PolyvoreOutfitDataset
Polyvore Dataset is widely used for learning fashion compatibility. There are several different split versions of this dataset. We deployed Learning Type Aware Embeddings for Fashion Compatibility here.
-
Polyvore Outfits(Nondisjoint)
Outfits are split at random. The training dataset and testing dataset may have overlapped items(garments).
-
Polyvore Outfits(Disjoint)
The training set and testing/validation set have no overlapped items.
Annotations
-
train/test/valid.json
A list of outfits, their item_id and their ordering(index).
-
typespaces.p
A list of tuples(t1, t2), each of which identifies a type- specific embedding that compares items of type t1 to items of type t2.
-
train_hglmm_pca6000.txt
Each row contains 6001 comma separated values, where the first element is the label, the remaining 6000 dimensions are the PCA-reduced HGLMM fisher vectors (note: the "label" may also contain a comma).
-
compatibility_train/test/valid.txt
Fashion compatibility experiment data, where each row is an outfit sample. The first element of the outfit sample is the label (1/0 for positive/negative) and the remaining elements are item identifiers in that sample.
-
fill_in_blank_train/test/valid.json
Fill-in-the-blank experiment data, contains an array of dictionaries.
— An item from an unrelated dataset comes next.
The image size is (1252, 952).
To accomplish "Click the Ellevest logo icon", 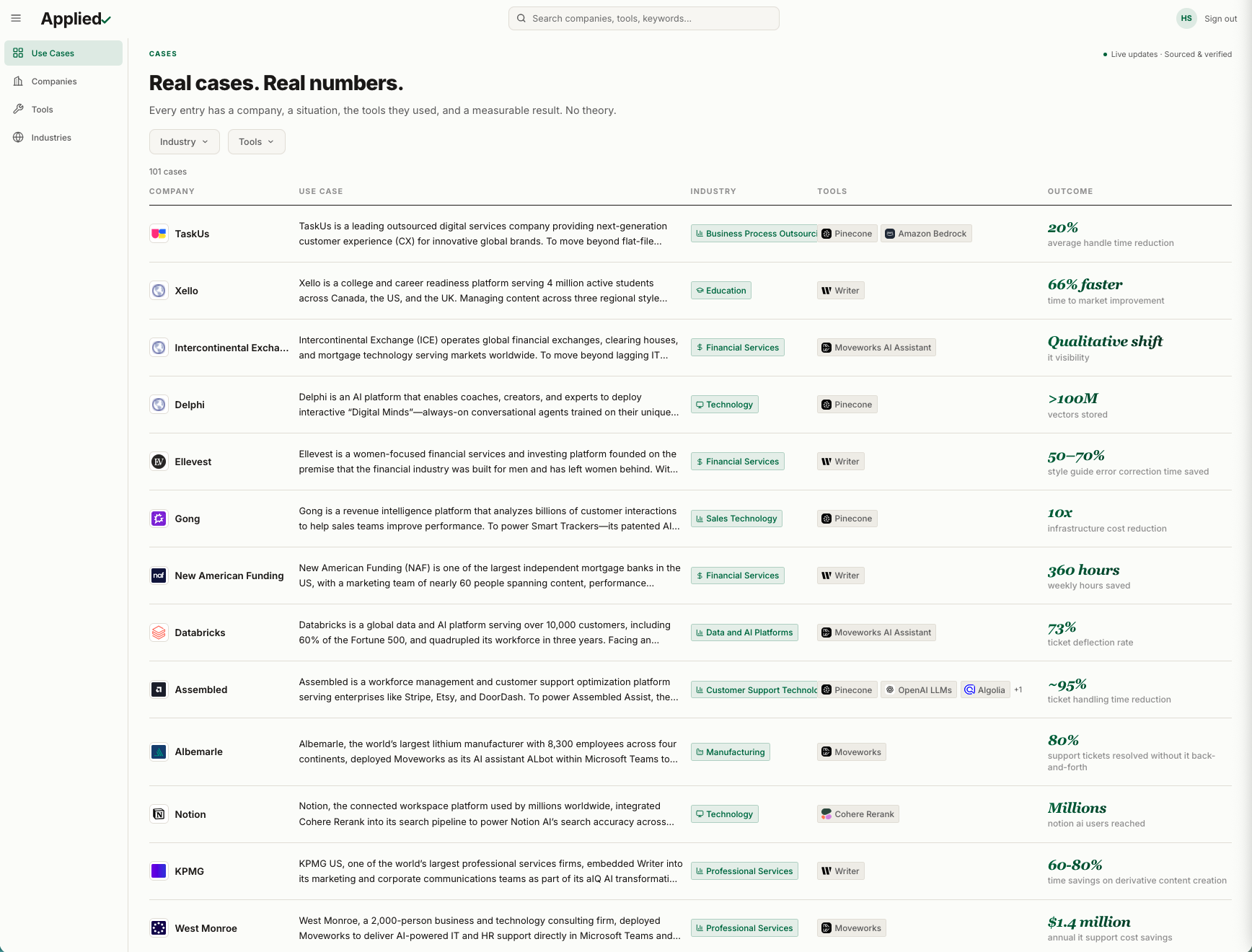I will coord(159,462).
These dictionaries contain the question/answer pairs, and also identifies the "index" of the item in the outfit in "blank_position". Since the set_id is used in the item identifiers, the correct answer can be determined by matching the set_id in the question elements with the set_id in the answers.
Images
Images are stored by their item_id, which are organized in lists of outfits for each each version of the dataset.
Meta-Data
-
polyvore_item_metadata.json
It contains a dictionary where each key is an item_id, and the values are its associated meta-data labels.
-
polyvore_outfit_titles.json
It contains a dictionary where each key is a set_id and the values are its associated meta-data labels.
-
categories.csv
Each row contains three items: category_id, fine_grained category, semantic categroy.